§ **GIVEN PASSAGE**:
====

Real-World Applications

  1. Data Validation: Verifying input data is properly ordered
  2. Database Systems: Checking if columns are sorted for optimization
  3. Algorithm Preprocessing: Many algorithms require sorted input
  4. Quality Assurance: Validating sorting algorithm implementations
  5. Data Analysis: Verifying time-series data is chronologically ordered
  6. File Systems: Checking directory listings are alphabetically sorted

  1. Check if Array is Sorted and Rotated: Modified version with rotation
  2. Find Unsorted Subarray: Find the shortest subarray to sort
  3. Merge Sorted Arrays: Assumes input arrays are sorted
  4. Binary Search: Requires sorted array as prerequisite
  5. Sort Colors: Sorting problem with specific constraints
  6. Remove Duplicates from Sorted Array: Assumes sorted input

Variations and Extensions

1. Check Descending Order

public boolean isDescendingSorted(int[] arr, int n) {
for (int i = 1; i < n; i++) {
if (arr[i] > arr[i - 1]) {
return false;
}
}
return true;
}

2. Check Strictly Increasing

public boolean isStrictlyIncreasing(int[] arr, int n) {
for (int i = 1; i < n; i++) {
if (arr[i] <= arr[i - 1]) {
return false;
}
}
return true;
}

3. Find First Unsorted Position

public int findFirstUnsortedPosition(int[] arr, int n) {
for (int i = 1; i < n; i++) {
if (arr[i] < arr[i - 1]) {
return i;
}
}
return -1; // Array is sorted
}

4. Count Violations

public int countSortingViolations(int[] arr, int n) {
int count = 0;
for (int i = 1; i < n; i++) {
if (arr[i] < arr[i - 1]) {
count++;
}
}
return count;
}

Follow-up Questions

  1. How would you check if a 2D matrix is sorted row-wise and column-wise?
  2. Can you modify this to work with custom comparators?
  3. How would you handle very large arrays that don't fit in memory?
  4. What if you needed to check sorting with a specific tolerance for floating-point numbers?
  5. How would you parallelize this check for massive datasets?

====

§ **ENTRIES PROVIDED**:
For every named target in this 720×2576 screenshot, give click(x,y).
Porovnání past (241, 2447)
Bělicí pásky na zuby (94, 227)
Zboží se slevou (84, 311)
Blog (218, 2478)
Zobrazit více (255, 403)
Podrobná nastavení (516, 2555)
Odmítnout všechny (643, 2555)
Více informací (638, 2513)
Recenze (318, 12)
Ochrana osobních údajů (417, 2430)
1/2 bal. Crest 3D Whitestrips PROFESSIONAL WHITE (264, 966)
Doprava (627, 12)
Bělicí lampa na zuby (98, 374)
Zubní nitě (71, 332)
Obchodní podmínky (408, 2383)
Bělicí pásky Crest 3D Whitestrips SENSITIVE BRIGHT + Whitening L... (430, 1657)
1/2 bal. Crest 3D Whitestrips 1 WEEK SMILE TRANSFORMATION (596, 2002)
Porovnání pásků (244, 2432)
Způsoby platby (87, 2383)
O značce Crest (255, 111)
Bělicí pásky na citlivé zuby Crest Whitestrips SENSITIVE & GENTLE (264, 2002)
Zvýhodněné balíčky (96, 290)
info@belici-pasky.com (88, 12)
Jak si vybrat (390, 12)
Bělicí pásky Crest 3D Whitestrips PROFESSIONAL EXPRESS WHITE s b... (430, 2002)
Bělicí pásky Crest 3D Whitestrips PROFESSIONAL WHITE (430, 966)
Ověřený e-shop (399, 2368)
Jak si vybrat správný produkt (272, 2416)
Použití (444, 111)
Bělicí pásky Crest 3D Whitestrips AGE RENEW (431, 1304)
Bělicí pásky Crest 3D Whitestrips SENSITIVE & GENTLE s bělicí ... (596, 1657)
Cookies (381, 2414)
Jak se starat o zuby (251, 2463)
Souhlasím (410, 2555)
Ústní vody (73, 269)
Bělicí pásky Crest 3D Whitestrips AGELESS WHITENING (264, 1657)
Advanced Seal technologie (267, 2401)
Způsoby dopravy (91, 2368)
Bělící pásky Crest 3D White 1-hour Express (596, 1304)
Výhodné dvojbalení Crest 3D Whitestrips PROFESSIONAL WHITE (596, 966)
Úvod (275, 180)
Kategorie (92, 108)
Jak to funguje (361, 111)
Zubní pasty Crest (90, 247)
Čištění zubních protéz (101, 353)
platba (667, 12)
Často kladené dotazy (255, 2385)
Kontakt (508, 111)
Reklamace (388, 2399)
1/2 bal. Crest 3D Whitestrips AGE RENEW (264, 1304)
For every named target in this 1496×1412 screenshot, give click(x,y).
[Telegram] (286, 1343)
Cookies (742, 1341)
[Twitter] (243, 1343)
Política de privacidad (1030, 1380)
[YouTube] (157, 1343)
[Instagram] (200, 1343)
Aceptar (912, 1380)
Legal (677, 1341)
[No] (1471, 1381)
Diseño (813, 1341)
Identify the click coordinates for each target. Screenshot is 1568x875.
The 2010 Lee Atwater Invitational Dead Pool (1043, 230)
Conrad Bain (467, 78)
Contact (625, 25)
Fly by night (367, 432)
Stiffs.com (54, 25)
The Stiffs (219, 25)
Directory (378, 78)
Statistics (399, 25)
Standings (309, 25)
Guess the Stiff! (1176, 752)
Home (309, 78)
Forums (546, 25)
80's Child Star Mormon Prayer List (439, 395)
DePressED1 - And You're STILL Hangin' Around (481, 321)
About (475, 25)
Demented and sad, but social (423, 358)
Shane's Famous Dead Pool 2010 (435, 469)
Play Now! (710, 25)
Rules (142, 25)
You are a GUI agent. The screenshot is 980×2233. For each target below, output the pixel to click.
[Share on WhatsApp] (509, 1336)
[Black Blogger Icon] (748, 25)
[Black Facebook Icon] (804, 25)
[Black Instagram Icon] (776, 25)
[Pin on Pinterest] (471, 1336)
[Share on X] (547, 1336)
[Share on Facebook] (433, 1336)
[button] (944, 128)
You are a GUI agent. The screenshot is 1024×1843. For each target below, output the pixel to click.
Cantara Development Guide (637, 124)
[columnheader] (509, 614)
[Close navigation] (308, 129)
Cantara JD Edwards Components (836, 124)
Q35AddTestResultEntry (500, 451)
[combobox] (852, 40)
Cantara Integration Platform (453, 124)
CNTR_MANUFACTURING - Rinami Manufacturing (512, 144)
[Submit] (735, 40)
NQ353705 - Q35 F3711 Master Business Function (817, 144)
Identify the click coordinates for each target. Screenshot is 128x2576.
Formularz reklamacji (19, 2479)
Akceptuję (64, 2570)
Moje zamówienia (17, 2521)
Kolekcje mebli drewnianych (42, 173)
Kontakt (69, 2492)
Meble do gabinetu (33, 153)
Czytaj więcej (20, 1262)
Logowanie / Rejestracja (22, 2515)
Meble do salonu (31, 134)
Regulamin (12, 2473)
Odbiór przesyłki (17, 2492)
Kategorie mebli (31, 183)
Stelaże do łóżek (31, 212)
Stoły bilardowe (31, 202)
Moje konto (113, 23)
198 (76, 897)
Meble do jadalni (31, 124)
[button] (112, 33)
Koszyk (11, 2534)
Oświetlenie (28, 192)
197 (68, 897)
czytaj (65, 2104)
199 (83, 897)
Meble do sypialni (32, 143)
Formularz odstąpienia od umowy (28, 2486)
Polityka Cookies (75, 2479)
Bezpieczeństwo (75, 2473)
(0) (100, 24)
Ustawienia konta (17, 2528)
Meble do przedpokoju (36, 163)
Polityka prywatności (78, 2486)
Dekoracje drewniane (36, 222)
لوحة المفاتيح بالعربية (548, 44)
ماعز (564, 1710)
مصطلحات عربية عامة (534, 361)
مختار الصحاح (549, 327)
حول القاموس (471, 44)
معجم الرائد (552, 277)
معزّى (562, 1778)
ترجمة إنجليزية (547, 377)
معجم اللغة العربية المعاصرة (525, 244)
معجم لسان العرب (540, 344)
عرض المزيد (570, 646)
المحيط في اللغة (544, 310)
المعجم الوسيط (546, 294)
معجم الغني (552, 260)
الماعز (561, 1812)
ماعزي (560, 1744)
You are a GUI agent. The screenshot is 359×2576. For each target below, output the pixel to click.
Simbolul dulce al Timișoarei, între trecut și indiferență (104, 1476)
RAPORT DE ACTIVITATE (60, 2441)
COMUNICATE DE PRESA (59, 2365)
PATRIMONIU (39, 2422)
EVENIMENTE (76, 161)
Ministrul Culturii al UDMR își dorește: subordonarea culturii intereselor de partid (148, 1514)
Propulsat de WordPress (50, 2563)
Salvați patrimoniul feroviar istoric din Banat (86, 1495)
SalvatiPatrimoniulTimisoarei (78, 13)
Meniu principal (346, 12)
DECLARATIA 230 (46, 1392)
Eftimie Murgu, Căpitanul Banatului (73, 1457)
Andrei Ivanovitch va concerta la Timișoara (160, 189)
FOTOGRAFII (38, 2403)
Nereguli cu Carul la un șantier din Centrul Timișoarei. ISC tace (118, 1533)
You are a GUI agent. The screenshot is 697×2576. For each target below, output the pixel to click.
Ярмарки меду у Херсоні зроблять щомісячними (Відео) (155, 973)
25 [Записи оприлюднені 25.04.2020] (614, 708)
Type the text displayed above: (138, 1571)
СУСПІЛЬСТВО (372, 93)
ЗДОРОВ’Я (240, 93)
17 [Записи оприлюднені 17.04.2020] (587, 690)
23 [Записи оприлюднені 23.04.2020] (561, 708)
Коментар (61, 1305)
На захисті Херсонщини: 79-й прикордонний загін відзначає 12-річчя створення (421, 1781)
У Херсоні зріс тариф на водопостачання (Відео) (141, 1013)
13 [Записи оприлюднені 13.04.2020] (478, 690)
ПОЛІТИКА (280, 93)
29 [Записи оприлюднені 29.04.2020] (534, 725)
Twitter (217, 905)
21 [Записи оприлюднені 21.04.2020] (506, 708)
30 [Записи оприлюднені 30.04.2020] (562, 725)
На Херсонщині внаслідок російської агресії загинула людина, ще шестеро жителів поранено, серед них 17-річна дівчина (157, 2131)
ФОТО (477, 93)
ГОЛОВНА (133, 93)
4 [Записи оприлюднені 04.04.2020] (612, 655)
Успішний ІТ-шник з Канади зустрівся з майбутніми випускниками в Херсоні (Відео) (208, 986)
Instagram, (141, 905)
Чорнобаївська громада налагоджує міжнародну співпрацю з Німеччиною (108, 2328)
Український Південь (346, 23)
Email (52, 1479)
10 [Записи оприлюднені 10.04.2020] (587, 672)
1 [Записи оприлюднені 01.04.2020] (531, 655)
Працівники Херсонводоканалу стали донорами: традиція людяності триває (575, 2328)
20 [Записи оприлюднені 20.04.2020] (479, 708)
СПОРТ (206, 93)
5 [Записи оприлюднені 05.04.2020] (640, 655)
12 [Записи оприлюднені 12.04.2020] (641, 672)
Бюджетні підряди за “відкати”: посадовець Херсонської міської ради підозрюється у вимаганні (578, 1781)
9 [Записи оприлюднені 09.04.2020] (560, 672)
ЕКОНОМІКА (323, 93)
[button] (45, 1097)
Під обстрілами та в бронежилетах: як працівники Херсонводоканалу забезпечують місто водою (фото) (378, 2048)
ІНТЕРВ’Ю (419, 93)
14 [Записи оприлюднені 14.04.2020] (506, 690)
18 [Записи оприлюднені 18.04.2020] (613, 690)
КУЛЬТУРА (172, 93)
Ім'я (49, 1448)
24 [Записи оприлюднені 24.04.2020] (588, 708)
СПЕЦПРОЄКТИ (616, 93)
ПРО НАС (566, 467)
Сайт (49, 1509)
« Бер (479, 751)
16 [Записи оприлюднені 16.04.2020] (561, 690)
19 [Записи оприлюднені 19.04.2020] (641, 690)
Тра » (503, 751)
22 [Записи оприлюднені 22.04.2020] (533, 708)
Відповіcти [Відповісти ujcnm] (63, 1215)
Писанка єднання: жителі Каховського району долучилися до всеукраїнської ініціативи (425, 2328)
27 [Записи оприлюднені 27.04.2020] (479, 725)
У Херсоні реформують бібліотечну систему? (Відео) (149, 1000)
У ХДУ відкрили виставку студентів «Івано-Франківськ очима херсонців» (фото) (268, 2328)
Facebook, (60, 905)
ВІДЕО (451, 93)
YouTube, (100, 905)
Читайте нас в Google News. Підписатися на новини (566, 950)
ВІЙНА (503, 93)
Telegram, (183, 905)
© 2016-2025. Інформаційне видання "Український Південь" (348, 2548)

====

§ **REQUIRED WORK**:
1 > In the passage on checking sorted arrays, why does findFirstUnsortedPosition return -1?
2 > According to the passage on checking sorted arrays, what does data analysis verify about time-series data?
3 > Write out everything in the passage on checking sorted arrays from "1. How would" down to "fit in memory?".

§ **TASK-BY-TASK RESULTS**:
1 > It returns -1 only when the loop finds no element smaller than the one before it. The code comment explains that this result means the array is sorted.

2 > That it is chronologically ordered.

3 >
1. How would you check if a 2D matrix is sorted row-wise and column-wise?
  2. Can you modify this to work with custom comparators?
  3. How would you handle very large arrays that don't fit in memory?